** Opening Document excerpt block **

Reflect, Critique and Document
In the voice-controlled future that I’ve explored, there will be a key shift in the way we interact with technology. While our current interactions with machines are largely visual and tactile, the dominance of audio feedback means earbuds will replace screens and our voices will replace our hands. The transfer of information will also become more seamless as invisible interfaces and voice-control take over, allowing calendars to be scheduled and purchases to be made without lifting a finger or tapping through a digital interface.
Initially, when I began to understand this shift in interaction, I was afraid my focus in visual design would become irrelevant. My training throughout school has been largely on and for screens, so how can I design for a world that doesn’t need or have screens? However, I soon realized that the different types of interactions (audio, visual, tactile) reinforce the given stimulus and for the most part there will always be a balance of these elements. The main question is how this balance will change. I speculate that while haptic interactions can be negated for voice-control, there will always be a need for visual aids. This change in balance means designers will have to think about interactions in a new way. Currently, visual interfaces inform users what actions to perform (swipe, tap, scroll) but in the future graphics will likely play a larger role in grounding audio information as audio is so temporal.
In a future where there may not be discrete screens that navigate to each other, developing user flows is still important. How people perceive the way they receive or deliver information is more important than how that information is actually transferred behind the scenes. Although users don’t necessarily want to know the exact logistics of how things get done, they still need a degree of knowledge to establish trust in the system. Because voice interactions and invisible interfaces allow things to be done without us going through the physical motions, it’s especially important to communicate the right information to the user.
For my project, I decided to focus on how a voice-controlled future will affect how we communicate with other people and machines. If the perfection of natural language processing allows us to communicate with machines on a very human level, how will personal relationships and conversations be affected? And if we can effortlessly engage audio spaces that immerse or distract us from our immediate surroundings, will this prevent us from building genuine connections with other people? Considering these side effects, I developed a visual aid to functionally illustrate our conversations with people and virtual assistants. My end product is largely a neutral tool that does not actively push users to have more engaging conversations with other people, but simply informs them of how the conversation is going. This allows people to be aware of their communications, without being intrusive. However, depending on how this future progresses, I think it is important for designers, as people, to take action and maintain the authenticity of human relationships in a world where technology and machines are so ubiquitous.

** Closing Document excerpt block **
** Opening Listed records block **

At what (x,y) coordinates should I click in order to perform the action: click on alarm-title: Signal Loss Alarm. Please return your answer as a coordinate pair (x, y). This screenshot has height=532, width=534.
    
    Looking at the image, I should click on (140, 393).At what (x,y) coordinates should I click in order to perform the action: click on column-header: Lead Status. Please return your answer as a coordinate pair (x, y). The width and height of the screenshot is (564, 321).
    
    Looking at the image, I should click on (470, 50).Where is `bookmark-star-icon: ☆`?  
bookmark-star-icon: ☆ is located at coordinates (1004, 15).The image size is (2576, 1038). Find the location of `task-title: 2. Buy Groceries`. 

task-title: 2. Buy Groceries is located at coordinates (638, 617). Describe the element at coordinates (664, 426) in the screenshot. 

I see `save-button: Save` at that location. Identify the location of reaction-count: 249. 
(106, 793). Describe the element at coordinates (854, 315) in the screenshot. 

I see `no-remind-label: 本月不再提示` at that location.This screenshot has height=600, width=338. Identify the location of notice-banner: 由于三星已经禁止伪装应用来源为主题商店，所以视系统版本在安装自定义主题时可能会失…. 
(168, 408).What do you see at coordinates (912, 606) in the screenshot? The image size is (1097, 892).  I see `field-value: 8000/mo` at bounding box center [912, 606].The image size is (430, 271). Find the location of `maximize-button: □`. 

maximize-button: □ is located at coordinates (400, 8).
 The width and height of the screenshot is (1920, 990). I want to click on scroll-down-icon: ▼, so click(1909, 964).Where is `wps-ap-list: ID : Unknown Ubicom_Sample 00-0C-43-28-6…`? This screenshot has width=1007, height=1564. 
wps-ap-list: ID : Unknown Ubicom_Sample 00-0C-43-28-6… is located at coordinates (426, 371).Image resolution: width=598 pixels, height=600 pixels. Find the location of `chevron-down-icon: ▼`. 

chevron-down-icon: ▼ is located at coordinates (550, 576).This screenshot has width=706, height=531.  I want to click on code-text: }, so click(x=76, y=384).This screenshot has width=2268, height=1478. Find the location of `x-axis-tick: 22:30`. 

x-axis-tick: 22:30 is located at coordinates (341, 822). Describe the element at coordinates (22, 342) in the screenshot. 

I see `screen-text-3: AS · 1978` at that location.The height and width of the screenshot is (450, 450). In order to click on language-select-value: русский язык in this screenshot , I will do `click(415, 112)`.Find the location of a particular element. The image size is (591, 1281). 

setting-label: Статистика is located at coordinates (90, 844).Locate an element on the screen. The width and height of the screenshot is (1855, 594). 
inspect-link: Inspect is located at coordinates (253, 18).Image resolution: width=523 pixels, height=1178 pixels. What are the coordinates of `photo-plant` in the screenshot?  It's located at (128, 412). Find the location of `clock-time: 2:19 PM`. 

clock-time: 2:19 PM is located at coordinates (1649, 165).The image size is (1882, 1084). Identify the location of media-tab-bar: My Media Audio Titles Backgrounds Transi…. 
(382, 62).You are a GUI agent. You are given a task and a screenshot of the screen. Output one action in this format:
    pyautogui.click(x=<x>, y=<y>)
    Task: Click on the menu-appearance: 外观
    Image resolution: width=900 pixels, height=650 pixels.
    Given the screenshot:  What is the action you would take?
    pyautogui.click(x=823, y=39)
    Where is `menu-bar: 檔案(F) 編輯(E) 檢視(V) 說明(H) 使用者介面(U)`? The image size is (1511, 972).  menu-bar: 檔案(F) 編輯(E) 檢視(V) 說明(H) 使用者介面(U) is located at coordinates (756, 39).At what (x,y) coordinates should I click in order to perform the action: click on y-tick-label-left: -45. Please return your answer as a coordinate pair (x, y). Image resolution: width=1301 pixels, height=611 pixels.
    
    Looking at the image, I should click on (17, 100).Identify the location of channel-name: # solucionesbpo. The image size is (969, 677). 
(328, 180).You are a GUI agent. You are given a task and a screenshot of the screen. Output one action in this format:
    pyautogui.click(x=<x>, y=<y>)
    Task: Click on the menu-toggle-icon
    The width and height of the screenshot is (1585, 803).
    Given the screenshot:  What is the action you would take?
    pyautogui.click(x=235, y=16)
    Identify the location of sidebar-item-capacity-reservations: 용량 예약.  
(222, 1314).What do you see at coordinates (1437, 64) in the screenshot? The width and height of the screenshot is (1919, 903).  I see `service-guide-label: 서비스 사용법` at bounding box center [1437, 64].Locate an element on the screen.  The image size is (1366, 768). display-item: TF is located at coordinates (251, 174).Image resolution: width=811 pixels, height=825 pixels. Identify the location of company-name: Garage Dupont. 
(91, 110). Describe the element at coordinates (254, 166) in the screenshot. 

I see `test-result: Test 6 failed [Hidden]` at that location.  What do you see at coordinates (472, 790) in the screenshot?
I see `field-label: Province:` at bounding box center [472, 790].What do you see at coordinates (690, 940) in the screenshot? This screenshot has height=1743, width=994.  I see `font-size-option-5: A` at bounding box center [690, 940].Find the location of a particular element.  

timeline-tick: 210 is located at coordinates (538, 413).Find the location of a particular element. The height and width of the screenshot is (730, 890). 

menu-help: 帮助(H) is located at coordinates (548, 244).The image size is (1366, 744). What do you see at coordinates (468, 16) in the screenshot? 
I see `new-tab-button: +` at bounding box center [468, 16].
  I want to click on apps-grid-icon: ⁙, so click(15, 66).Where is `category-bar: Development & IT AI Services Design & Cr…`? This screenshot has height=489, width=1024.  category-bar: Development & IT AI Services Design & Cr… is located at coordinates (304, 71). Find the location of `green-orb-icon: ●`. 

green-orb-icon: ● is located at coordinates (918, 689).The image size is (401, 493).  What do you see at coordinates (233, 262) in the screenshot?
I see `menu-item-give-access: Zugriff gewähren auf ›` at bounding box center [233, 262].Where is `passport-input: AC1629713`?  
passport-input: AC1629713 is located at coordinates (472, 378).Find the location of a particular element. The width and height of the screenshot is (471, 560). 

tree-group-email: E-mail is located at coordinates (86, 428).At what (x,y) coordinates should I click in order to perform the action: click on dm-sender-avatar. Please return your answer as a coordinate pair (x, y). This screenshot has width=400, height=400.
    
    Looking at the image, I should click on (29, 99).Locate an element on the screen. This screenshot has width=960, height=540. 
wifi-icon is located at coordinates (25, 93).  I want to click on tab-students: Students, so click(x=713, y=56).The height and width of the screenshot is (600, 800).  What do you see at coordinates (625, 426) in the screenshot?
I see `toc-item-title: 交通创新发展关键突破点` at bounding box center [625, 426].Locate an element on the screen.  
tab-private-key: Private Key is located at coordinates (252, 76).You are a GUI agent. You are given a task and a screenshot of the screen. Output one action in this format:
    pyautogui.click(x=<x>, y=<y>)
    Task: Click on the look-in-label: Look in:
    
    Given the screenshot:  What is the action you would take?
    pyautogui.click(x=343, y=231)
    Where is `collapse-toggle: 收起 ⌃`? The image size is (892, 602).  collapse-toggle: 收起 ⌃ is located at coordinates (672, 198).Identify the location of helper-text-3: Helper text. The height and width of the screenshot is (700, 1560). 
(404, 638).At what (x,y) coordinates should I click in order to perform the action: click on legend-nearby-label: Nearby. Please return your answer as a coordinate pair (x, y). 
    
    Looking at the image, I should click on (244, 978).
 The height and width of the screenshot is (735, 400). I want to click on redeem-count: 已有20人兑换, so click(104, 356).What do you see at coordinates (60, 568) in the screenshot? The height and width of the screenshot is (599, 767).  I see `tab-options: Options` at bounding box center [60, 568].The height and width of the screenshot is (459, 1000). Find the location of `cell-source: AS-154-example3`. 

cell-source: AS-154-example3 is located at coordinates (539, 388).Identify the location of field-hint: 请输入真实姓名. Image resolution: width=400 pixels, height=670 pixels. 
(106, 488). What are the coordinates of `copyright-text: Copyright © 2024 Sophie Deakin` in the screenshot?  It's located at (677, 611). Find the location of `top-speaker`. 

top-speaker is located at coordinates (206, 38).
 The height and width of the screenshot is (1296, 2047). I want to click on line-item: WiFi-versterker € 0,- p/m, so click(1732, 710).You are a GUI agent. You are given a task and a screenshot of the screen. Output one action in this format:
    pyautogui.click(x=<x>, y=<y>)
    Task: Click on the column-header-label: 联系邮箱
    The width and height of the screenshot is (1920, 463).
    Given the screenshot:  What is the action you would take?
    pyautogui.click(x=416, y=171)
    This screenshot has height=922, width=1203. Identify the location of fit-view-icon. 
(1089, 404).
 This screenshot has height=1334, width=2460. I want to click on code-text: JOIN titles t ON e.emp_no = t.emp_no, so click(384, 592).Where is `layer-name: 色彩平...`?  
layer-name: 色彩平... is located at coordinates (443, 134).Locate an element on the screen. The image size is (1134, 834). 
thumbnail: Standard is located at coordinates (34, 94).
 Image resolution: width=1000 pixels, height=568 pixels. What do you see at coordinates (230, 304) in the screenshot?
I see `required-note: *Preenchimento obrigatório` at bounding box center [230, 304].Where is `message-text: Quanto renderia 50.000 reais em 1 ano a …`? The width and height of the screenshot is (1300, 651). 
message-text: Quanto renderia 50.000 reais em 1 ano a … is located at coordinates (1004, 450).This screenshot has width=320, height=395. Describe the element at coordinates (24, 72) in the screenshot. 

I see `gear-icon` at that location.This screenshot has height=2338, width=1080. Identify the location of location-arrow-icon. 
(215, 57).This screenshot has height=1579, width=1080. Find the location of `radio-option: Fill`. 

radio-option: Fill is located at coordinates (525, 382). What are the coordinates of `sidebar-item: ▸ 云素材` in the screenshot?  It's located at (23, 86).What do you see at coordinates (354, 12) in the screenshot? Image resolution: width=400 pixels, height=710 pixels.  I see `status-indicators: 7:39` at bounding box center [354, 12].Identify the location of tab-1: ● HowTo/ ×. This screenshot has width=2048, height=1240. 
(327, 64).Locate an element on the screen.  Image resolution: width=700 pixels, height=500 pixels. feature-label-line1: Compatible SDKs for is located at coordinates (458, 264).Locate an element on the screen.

** Closing Listed records block **

▶ _Directive 1_
According to the reflection on a voice-controlled future, what will replace screens?
▶ _Directive 2_
Pick up the reflection on a voice-controlled future after its final sentence and keep writing it.

▶ _Response box 1_
Earbuds will replace screens.

▶ _Response box 2_
Experiential ‘Pocket’ of a Future: Visual Aids in an Audio World
As technology pushes towards invisible and voice-controlled interfaces, our interactions with our machines and each other will be greatly affected. When information and interactions are almost entirely in our ears, it will be much easier for people engage in audio realms different from their immediate surroundings by playing music, listening to podcasts, etc without others even knowing. This causes people to lose focus and disengage from their conversations with each other in the physical realm. Since audio is invisible, immersive, and individual (in the case of headphones), distractions will be much more inconspicuous than the current trend of people checking their phones in the middle of conversations. In this future, people will need to find a way to balance their communications with the people and machines in their lives. Based on this idea, I’ve developed VR-based visual aids that I imagine to be used during conversations in the future.
While talking to machines in the past required people to learn and adjust their speech models, the breakthrough in natural language processing allows for effortless communication with machines.
Learned interactions (tap, click, etc) will be replaced by natural speech. Keyboards are archaic and screens are no longer the most common interface. Interacting with technology and devices will feel like interacting with another person.
[Screens and devices are much less common, most controls are microphones.]
[Conversations with machines are conversational and seemingly friendly, but never intimate.]
Voicing frustration under breath is responded to (“did you say something?”).
Machine suggests actions similar to a friend (“you can call them.”)
The Verizon customer service bot seems and sounds human.
We converse with our TV/radio, asking it to turn down the volume or change the channel as if talking to a family member in control of the device (“can you turn it down?”).
Asking out loud is common habit (similar to voicing questions in a room of friends).
(?) Malfunction: Switch between different “assistants” or voices (I’m annoyed with “Steve”, I want to talk to “Lexi”). Frustration with voice, similar to frustration with friends/anyone you talk to (what makes people tick when conversing?) or does this even happen with robots?
(?) Machines detect user’s emotion through tone of voice, and adjusts responses.
(?) We act cordial towards robots, thanking them for services.
(?) What aspects of human speech are valuable enough to keep? (fillers, pauses, cordial)
Side-effects and side-shows
A New Age of Communication: Conversations with Machines
As machine language is perfected, communication and conversation will expand beyond person-to-person to encompass person-to-machine relationships as well.
“We show that WaveNets are able to generate speech which mimics any human voice and which sounds more natural than the best existing Text-to-Speech systems, reducing the gap with human performance by over 50%.”
(1) While experts work to train machines to sound “human”, will people naturally adapt to the mechanical way machines communicate as well?
(2) As conversation between people and machines becomes normalized, how will we prevent “Her”-like scenarios in which people become emotionally dependent on wavelengths that contain no true emotions or intentions? Is it dangerous to make machines sound too human?
(3) How will person-to-person interactions/communications be affected?
(4) As direct and efficient conversation becomes routine, will we loose certain aspects of conversation such as tone or filler speech (pauses, “umm”, “like”)? Will there be more or less miscommunication? Will machine communication lead to the eventual homogenization of language?
(5) Who controls the future of language? What aspects of human speech are worth keeping/incorporating into machine speech?
(1) People grow up in environments where personal assistance in the form of nannies, housekeepers, etc. is replaced by virtual assistants such as Cortana, Alexa, etc.
(2) Sarcasm and differences in tone are harder to interpret in daily conversations.
(3) People becoming sympathetic to machines.
(4) Machines assume a authoritative/assertive role, people begin to listen to machines.
(5) Human voices can be faked by machines. Political/corporate corruption. Everyday conversations can be manipulated to influence memory.
Observing Possible Micro-Futures
- Banter with robots.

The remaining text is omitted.